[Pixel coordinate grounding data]
Start of Block

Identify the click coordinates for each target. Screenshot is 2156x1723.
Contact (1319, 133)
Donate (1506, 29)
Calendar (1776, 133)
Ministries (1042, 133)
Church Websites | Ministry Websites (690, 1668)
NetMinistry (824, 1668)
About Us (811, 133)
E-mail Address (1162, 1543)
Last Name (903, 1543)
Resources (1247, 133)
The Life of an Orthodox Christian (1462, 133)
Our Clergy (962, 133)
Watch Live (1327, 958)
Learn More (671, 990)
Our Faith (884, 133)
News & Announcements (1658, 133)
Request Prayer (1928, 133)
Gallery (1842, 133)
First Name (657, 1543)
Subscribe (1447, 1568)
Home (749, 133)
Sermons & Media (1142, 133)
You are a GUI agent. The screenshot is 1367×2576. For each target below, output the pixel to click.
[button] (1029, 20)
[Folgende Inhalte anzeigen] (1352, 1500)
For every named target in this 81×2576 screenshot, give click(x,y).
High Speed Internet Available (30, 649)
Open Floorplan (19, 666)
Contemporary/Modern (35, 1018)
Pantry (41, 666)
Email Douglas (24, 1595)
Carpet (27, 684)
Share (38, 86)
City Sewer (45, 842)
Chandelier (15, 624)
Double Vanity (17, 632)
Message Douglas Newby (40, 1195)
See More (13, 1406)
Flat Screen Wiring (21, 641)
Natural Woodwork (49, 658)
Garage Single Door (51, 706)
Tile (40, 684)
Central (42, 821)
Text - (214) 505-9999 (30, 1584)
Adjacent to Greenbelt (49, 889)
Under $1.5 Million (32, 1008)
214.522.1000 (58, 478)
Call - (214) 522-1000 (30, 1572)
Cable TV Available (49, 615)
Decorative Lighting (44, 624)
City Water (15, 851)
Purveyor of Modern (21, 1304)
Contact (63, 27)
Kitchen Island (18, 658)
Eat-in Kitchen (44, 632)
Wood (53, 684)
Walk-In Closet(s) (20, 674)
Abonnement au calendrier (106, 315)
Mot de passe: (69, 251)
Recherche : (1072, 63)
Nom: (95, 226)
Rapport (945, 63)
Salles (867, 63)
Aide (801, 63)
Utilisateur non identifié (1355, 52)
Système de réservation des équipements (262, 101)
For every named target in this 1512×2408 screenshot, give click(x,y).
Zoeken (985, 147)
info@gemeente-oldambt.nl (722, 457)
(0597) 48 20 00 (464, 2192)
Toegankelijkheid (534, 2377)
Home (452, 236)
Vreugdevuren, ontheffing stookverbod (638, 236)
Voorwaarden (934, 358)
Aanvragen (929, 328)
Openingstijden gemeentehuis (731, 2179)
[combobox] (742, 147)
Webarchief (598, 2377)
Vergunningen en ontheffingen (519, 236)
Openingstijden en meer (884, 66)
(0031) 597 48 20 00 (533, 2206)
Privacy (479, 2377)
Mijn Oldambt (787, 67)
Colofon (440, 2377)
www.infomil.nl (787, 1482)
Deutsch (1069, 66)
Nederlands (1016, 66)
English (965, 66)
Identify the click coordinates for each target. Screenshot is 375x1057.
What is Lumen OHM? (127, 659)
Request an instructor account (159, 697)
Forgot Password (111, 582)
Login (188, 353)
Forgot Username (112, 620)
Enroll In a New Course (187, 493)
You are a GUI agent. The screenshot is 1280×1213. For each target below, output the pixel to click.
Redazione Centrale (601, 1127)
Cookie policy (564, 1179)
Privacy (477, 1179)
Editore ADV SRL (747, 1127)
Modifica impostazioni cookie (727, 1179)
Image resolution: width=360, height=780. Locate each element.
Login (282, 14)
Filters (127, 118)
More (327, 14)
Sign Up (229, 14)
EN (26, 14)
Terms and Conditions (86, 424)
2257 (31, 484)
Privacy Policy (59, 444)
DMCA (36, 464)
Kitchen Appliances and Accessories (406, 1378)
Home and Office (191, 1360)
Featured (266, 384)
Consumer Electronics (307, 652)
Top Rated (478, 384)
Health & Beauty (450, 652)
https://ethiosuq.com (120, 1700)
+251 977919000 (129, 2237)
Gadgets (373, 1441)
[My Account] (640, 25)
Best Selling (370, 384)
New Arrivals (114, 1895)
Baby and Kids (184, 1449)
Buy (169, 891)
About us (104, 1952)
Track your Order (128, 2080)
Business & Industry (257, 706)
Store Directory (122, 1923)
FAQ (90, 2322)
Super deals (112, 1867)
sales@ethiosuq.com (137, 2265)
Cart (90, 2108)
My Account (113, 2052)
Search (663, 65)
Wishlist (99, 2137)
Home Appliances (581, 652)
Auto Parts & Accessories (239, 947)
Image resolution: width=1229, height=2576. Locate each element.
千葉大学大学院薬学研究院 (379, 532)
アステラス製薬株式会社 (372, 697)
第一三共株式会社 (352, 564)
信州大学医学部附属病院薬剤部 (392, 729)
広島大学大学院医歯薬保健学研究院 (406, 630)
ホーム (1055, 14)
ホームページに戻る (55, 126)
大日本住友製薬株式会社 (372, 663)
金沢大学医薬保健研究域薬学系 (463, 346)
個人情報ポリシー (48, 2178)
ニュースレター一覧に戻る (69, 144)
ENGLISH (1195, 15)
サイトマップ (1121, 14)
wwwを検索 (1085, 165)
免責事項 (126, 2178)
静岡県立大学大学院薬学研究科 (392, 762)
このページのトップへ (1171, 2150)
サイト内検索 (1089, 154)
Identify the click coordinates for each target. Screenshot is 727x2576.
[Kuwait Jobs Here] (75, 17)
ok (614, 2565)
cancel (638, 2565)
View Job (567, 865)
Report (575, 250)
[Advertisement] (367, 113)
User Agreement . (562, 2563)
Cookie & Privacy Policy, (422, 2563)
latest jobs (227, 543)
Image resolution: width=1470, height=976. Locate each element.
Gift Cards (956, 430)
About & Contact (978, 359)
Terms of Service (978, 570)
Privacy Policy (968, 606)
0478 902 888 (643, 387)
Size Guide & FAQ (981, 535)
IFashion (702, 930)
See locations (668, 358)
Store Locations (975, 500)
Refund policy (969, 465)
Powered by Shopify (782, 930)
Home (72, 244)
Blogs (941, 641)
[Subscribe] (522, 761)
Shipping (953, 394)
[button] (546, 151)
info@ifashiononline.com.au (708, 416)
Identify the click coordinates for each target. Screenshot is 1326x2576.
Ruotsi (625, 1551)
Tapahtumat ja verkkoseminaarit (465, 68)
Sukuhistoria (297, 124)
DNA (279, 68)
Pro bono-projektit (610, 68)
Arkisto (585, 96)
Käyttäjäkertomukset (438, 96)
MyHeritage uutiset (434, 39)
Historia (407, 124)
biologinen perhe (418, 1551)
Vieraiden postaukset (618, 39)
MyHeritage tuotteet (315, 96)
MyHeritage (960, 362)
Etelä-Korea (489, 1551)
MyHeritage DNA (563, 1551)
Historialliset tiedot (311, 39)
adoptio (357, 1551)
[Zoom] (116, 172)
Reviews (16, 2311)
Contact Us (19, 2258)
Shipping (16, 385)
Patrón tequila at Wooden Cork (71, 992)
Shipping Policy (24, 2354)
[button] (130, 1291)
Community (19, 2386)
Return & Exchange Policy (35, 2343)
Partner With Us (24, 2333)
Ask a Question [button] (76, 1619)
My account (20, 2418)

End of Block

> _EXERCISE BRIEF_: Working from the data above, extract solely the lines from the one containing "About Us (811, 133)" through the one containing "Text - (214) 505-9999 (30, 1584)", exactly as they appear, both included.

> _RESPONSE TO THIS EXERCISE_:
About Us (811, 133)
E-mail Address (1162, 1543)
Last Name (903, 1543)
Resources (1247, 133)
The Life of an Orthodox Christian (1462, 133)
Our Clergy (962, 133)
Watch Live (1327, 958)
Learn More (671, 990)
Our Faith (884, 133)
News & Announcements (1658, 133)
Request Prayer (1928, 133)
Gallery (1842, 133)
First Name (657, 1543)
Subscribe (1447, 1568)
Home (749, 133)
Sermons & Media (1142, 133)
You are a GUI agent. The screenshot is 1367×2576. For each target below, output the pixel to click.
[button] (1029, 20)
[Folgende Inhalte anzeigen] (1352, 1500)
For every named target in this 81×2576 screenshot, give click(x,y).
High Speed Internet Available (30, 649)
Open Floorplan (19, 666)
Contemporary/Modern (35, 1018)
Pantry (41, 666)
Email Douglas (24, 1595)
Carpet (27, 684)
Share (38, 86)
City Sewer (45, 842)
Chandelier (15, 624)
Double Vanity (17, 632)
Message Douglas Newby (40, 1195)
See More (13, 1406)
Flat Screen Wiring (21, 641)
Natural Woodwork (49, 658)
Garage Single Door (51, 706)
Tile (40, 684)
Central (42, 821)
Text - (214) 505-9999 (30, 1584)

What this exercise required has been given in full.